Opinion polls consistently show a strong majority of the Japanese people favoring retention of the famous and now hotly debated Article 9 of the postwar Constitution renouncing aggressive war. Also, it is no secret that the 81-year-old Emperor Akihito remains committed to defending that Article of the Constitution and the values it embodies, in striking contrast to the Japanese prime minister.

It is no coincidence that Abe is being strongly backed in his fateful course by the Barack Obama administration in the United States and by the usual gang of fake-macho, armchair warriors among the US' media pundits.

US policy toward Russia is sliding down an even more dangerous slope of bluff, bluster and warmongering. No surprise, therefore, that the architects of that insane policy should see nothing reckless or alarming about Abe's parallel belief in bluster and bluff in East Asia.

There is however, one striking contrast between the two cases: The US mainland was literally untouched by the terrible carnage of World War II - Pearl Harbor in Hawaii is about 3,200 kilometers from continental US. However, in 1945 the firebombing of 23 Japanese cities by the US Army Air Force and the dropping of the two atomic bombs on Hiroshima and Nagasaki brought home to the Japanese people in the most direct way the consequences of the crimes their leaders and military had committed.

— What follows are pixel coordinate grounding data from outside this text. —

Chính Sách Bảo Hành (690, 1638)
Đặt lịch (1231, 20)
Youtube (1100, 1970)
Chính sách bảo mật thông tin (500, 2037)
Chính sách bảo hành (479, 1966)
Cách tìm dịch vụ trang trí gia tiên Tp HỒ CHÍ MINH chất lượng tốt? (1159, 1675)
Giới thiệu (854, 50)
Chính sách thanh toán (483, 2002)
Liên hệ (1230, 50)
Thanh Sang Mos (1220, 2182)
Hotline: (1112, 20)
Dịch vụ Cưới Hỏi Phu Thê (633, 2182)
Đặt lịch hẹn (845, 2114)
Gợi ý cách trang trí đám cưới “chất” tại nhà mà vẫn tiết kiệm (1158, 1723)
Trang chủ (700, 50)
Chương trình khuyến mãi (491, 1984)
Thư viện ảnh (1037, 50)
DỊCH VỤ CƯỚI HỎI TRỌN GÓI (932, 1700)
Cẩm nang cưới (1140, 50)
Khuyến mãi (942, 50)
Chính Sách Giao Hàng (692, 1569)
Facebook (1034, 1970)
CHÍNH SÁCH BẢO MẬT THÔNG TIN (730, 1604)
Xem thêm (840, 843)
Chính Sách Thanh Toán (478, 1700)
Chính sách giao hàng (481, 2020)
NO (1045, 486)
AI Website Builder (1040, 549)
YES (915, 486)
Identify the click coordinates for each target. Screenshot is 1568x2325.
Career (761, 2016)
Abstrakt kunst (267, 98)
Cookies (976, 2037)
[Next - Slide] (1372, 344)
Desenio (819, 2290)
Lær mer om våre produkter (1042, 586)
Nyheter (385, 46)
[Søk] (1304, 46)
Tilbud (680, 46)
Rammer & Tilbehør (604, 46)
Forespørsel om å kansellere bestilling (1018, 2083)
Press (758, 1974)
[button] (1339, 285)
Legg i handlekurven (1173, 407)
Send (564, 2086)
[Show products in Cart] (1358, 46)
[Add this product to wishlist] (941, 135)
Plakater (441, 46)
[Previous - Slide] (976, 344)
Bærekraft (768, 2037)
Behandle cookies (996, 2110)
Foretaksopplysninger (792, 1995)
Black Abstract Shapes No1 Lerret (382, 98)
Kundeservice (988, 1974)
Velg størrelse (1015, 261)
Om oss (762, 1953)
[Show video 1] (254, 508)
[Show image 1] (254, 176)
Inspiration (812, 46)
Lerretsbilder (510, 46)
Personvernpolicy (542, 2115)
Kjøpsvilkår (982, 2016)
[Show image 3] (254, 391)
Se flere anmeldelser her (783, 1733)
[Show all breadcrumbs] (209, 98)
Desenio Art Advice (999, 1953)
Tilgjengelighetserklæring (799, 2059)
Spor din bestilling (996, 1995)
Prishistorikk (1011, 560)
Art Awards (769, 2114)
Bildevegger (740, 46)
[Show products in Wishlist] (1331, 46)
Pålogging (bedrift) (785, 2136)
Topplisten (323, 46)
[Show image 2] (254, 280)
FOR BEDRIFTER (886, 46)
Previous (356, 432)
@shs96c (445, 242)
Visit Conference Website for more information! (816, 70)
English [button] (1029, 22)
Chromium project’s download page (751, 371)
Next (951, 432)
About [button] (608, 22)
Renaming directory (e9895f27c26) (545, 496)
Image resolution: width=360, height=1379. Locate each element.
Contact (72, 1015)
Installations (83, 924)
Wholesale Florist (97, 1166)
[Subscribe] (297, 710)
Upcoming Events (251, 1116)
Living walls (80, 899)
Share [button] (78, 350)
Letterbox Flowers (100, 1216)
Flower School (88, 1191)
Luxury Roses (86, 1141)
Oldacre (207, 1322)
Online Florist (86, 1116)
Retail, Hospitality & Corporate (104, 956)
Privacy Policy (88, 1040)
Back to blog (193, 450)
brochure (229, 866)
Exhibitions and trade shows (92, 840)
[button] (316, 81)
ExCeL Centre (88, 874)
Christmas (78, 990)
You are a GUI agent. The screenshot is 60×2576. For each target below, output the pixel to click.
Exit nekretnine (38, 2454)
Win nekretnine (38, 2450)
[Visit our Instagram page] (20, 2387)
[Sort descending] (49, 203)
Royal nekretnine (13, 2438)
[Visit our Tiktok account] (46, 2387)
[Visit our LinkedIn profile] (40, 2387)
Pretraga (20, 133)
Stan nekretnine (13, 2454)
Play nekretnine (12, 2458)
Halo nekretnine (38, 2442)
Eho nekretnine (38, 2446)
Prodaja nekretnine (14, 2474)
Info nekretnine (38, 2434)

The lesson stuck. That is why today, Abe is not bowing to popular opinion in pursuing his military policies: He is defying it.

There is tragically, no widespread sense of awareness yet among the American people of how dangerous their government's policies in Ukraine and toward Russia are. However, the Japanese people, like their emperor, appear much more understanding about the actions being taken in their name.

Let us hope, therefore, that traditional caution and the simple human sense of self-preservation may yet reassert itself in both Tokyo and Washington.

The author is a national columnist for the Post-Examiner online newspapers in the US and senior fellow of the American University in Moscow. He is the author of Cycles of Change: The Three Great Cycles of American History & the Coming Crises That Will Lead to the Fourth.